[Data entries]

--------------------

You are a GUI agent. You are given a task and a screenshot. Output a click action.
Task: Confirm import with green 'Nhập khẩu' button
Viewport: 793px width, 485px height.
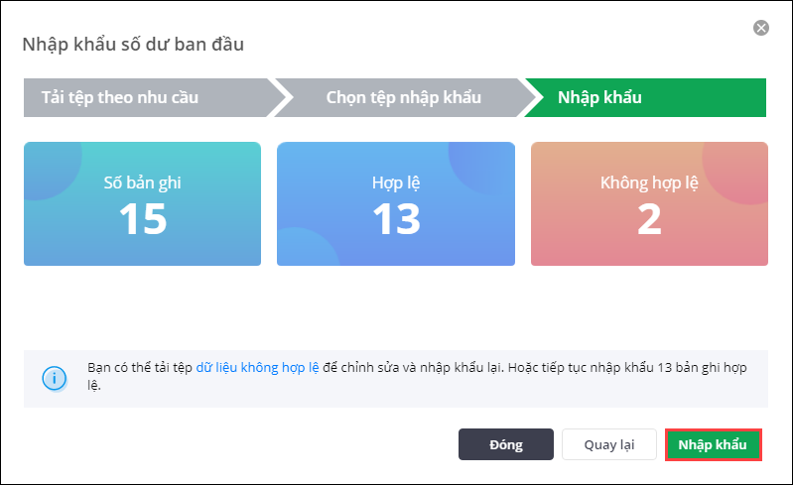(x=713, y=444)
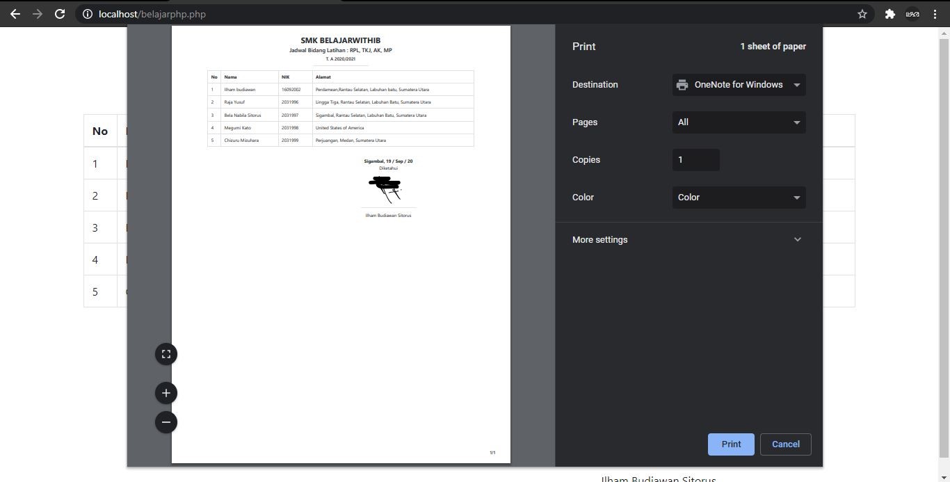This screenshot has width=950, height=482.
Task: Change the Color setting dropdown
Action: (739, 197)
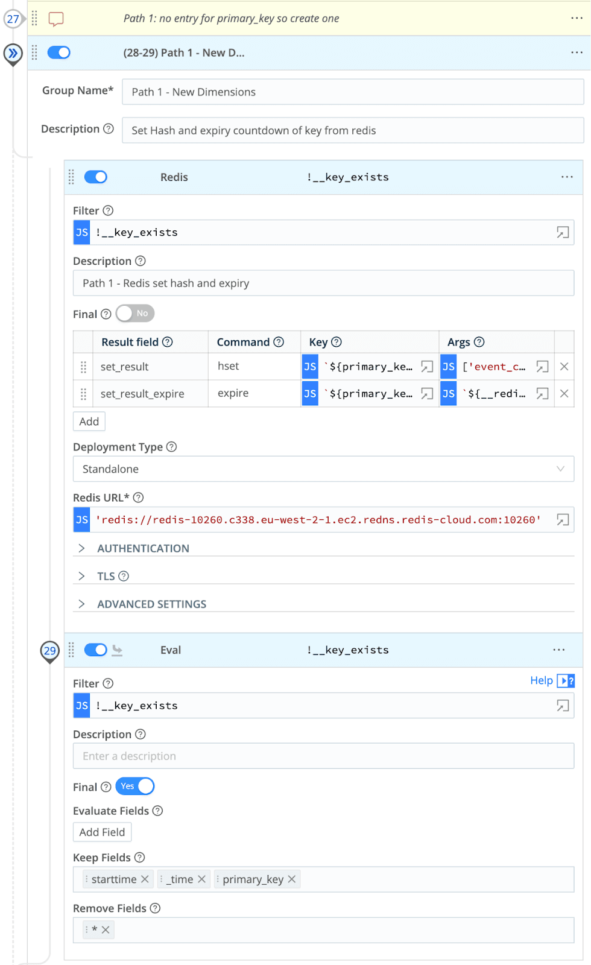Image resolution: width=591 pixels, height=965 pixels.
Task: Open expanded editor for Redis Filter field
Action: tap(562, 233)
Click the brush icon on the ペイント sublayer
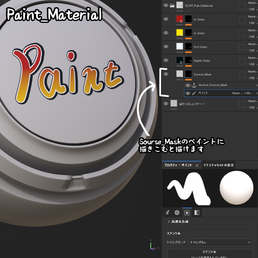The height and width of the screenshot is (258, 258). point(194,93)
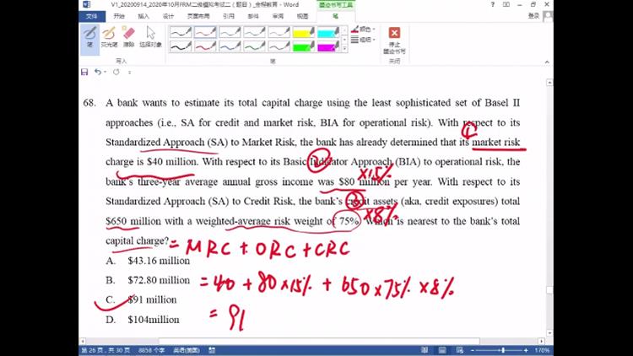Click the Select Objects (选择对象) tool
633x356 pixels.
click(150, 35)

--------------------

Omit all pictures and repeat the rest of the records verbatim.

You are a GUI agent. You are given a task and a screenshot. Output a click action.
Task: Confirm import with green 'Nhập khẩu' button
Viewport: 793px width, 485px height.
(x=713, y=444)
This screenshot has width=950, height=482.
Task: Change the Color setting dropdown
Action: (739, 197)
Image resolution: width=591 pixels, height=965 pixels.
Task: Open expanded editor for Redis Filter field
Action: tap(562, 233)
Click the brush icon on the ペイント sublayer
The height and width of the screenshot is (258, 258). point(194,93)
Click the Select Objects (选择对象) tool
633x356 pixels.
click(150, 35)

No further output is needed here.